In the documentary, it was revealed that the script was deemed "a mess" and it was left in a box at Warner Bros. as a result, where it was picked up by Kevin Jones a year later.

After it was picked up again, producer Wendy Finerman hired multiple writers to work on alternate versions of the script, with Eric Roth creating what would become the final draft.

Forrest Gump by Robert Zemeckis
Tom Hanks in "Forrest Gump", directed by Robert Zemeckis. Sunset Boulevard/Getty Images

The film was dropped by production companies in its early stages

Warner Bros was originally signed on to make the film alongside producer Finerman, agreeing to work with her when she informed them she'd embark on a bidding war if they didn't let her be a part of the project.

The studio canceled its plans for Forrest Gump after the success of Rain Man in 1988, as they felt the "appetite" for a film of that nature had been filled.

However, when studio executive Jones moved jobs from Warner Bros to Paramount studios, the former offered him the chance to take the script with him.

When Sherry Lansing became the CEO of Paramount, Finerman was initially concerned that she would want to "clean house" and dispose of Forrest Gump, but Roth's script persuaded her it was worth keeping on.

A lot of Forrest Gump was filmed in one location

Surprisingly, while the film is set in Alabama, many of its key locations were actually filmed in Beaufort, South Carolina.

Production designer Rick Carter revealed on the program that it was in Beaufort where he found the perfect spot for many of the film's locations, an alley leading to a plot of empty land that faced a river.

There had previously been a house on the plot that had been destroyed, so the crew decided to build Forrest's house there specifically for the film.
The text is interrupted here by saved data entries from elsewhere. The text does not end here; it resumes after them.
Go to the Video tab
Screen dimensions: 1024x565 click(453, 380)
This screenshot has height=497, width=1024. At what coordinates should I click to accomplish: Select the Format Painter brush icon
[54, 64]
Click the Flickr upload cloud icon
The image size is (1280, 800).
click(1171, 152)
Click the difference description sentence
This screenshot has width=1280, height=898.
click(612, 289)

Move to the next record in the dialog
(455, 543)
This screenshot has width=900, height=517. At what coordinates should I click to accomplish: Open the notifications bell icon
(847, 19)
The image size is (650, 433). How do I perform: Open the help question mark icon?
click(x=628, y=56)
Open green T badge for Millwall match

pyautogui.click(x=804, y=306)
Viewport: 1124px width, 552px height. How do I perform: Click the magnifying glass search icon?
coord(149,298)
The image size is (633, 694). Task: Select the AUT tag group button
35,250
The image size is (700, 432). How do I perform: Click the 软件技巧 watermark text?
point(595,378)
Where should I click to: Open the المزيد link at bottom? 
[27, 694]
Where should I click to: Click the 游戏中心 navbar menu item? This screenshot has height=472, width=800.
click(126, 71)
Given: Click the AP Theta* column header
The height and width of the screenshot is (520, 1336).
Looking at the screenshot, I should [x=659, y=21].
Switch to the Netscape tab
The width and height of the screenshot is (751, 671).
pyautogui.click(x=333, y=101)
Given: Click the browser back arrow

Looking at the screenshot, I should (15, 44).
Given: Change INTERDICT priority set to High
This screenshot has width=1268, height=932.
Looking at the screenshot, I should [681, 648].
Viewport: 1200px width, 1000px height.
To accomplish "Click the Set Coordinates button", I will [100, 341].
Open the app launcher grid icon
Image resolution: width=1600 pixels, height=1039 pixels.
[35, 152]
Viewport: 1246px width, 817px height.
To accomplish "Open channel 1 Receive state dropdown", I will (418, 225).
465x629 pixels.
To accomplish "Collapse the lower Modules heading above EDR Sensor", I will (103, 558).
Part of the plot also served as the location for the family farm of Forrest's love Jenny, with a house also being built for the purpose of production.

But that wasn't all, as the crew also shot the scenes set in Vietnam during the war on the Beaufort plot, and they were able to use explosives as part of the special effects because the location was going to be made into a golf course after filming had ended.

'Forrest Gump' directed by Robert Zemeckis
Tom Hanks and Mykelti Williamson in "Forrest Gump", directed by Robert Zemeckis Sunset Boulevard/Getty Images

Tom Hanks and Robert Zemeckis saved the film from being shut down

Forrest Gump originally had a modest budget of $55 million, however before production could get underway Paramount studios decided to slash that by $10 million.

At the time, Lansing claimed the film was too expensive to make, and suggested that scenes set in Forrest's shrimp boat and during the Vietnam War were cut.

When Hanks and Zemeckis complained that she shouldn't try to make the changes, Lansing threatened to shut the movie down.

It was thanks to the director and actor contributing part of their fee to the production that this didn't happen, with both providing almost all of the $10 million that had been cut.

Hanks and Zemeckis' contribution allowed shooting to finally begin in August 1993.

The studio went on to suggest Forrest's running sequence be cut from the film as the shooting schedule was reaching its deadline. Zemeckis hired Hanks' brother Jim to be his double in all of the running scenes so they could shoot in multiple locations at once.

When the studio found out about Hanks' brother, there was just one scene left to film in Monument Valley, Arizona, but Paramount said they would not pay for the shoot so it was up to Zemeckis and Hanks to once again use their money to make it happen.

The duo provided a further $1.5 million out of their pocket so that the scene could be filmed as they had envisioned it.

The Movies That Made Us season 2 is now available to watch in full on Netflix.